• [EXERCISE REQUIREMENTS]:
Write out the following lines exactly as they appear.

──────── DATA IN THIS EXERCISE ────────

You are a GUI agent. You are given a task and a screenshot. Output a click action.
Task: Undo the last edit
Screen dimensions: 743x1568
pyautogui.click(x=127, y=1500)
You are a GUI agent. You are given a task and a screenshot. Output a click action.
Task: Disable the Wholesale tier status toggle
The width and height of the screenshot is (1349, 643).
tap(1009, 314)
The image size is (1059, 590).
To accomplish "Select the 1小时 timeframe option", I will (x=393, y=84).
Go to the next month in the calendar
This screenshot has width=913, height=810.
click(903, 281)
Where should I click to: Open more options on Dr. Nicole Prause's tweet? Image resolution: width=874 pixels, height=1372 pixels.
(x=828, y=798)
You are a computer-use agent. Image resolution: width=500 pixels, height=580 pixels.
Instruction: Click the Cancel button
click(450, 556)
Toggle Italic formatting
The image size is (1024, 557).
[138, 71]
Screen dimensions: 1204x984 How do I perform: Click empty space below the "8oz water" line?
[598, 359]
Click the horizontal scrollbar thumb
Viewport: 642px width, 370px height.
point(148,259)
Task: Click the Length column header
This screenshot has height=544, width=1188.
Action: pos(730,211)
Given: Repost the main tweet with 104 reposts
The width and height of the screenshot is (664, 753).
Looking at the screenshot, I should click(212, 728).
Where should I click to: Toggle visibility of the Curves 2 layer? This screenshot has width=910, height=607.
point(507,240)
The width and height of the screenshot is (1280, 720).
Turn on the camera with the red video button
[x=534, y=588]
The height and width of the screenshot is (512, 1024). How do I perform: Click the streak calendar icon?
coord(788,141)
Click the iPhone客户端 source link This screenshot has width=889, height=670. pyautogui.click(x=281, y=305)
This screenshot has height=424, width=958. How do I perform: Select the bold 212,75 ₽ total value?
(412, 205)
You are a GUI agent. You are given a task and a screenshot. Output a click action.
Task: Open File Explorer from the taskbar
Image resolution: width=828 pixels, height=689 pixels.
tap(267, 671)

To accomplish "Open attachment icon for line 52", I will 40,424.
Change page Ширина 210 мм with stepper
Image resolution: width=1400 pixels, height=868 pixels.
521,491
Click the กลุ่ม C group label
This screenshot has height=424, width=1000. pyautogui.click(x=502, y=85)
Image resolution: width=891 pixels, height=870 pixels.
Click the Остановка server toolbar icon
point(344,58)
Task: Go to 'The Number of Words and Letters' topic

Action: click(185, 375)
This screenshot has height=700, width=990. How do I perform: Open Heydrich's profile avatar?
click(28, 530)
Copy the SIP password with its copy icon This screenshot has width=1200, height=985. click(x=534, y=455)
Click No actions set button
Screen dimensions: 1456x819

────────

• [SOLVED EXERCISE]:
You are a GUI agent. You are given a task and a screenshot. Output a click action.
Task: Undo the last edit
Screen dimensions: 743x1568
pyautogui.click(x=127, y=1500)
You are a GUI agent. You are given a task and a screenshot. Output a click action.
Task: Disable the Wholesale tier status toggle
The width and height of the screenshot is (1349, 643).
tap(1009, 314)
The image size is (1059, 590).
To accomplish "Select the 1小时 timeframe option", I will (x=393, y=84).
Go to the next month in the calendar
This screenshot has width=913, height=810.
click(903, 281)
Where should I click to: Open more options on Dr. Nicole Prause's tweet? Image resolution: width=874 pixels, height=1372 pixels.
(x=828, y=798)
You are a computer-use agent. Image resolution: width=500 pixels, height=580 pixels.
Instruction: Click the Cancel button
click(450, 556)
Toggle Italic formatting
The image size is (1024, 557).
[138, 71]
Screen dimensions: 1204x984 How do I perform: Click empty space below the "8oz water" line?
[598, 359]
Click the horizontal scrollbar thumb
Viewport: 642px width, 370px height.
point(148,259)
Task: Click the Length column header
This screenshot has height=544, width=1188.
Action: pos(730,211)
Given: Repost the main tweet with 104 reposts
The width and height of the screenshot is (664, 753).
Looking at the screenshot, I should click(212, 728).
Where should I click to: Toggle visibility of the Curves 2 layer? This screenshot has width=910, height=607.
point(507,240)
The width and height of the screenshot is (1280, 720).
Turn on the camera with the red video button
[x=534, y=588]
The height and width of the screenshot is (512, 1024). How do I perform: Click the streak calendar icon?
coord(788,141)
Click the iPhone客户端 source link This screenshot has width=889, height=670. pyautogui.click(x=281, y=305)
This screenshot has height=424, width=958. How do I perform: Select the bold 212,75 ₽ total value?
(412, 205)
You are a GUI agent. You are given a task and a screenshot. Output a click action.
Task: Open File Explorer from the taskbar
Image resolution: width=828 pixels, height=689 pixels.
tap(267, 671)

To accomplish "Open attachment icon for line 52", I will 40,424.
Change page Ширина 210 мм with stepper
Image resolution: width=1400 pixels, height=868 pixels.
521,491
Click the กลุ่ม C group label
This screenshot has height=424, width=1000. pyautogui.click(x=502, y=85)
Image resolution: width=891 pixels, height=870 pixels.
Click the Остановка server toolbar icon
point(344,58)
Task: Go to 'The Number of Words and Letters' topic

Action: click(185, 375)
This screenshot has height=700, width=990. How do I perform: Open Heydrich's profile avatar?
click(28, 530)
Copy the SIP password with its copy icon This screenshot has width=1200, height=985. click(x=534, y=455)
Click No actions set button
Screen dimensions: 1456x819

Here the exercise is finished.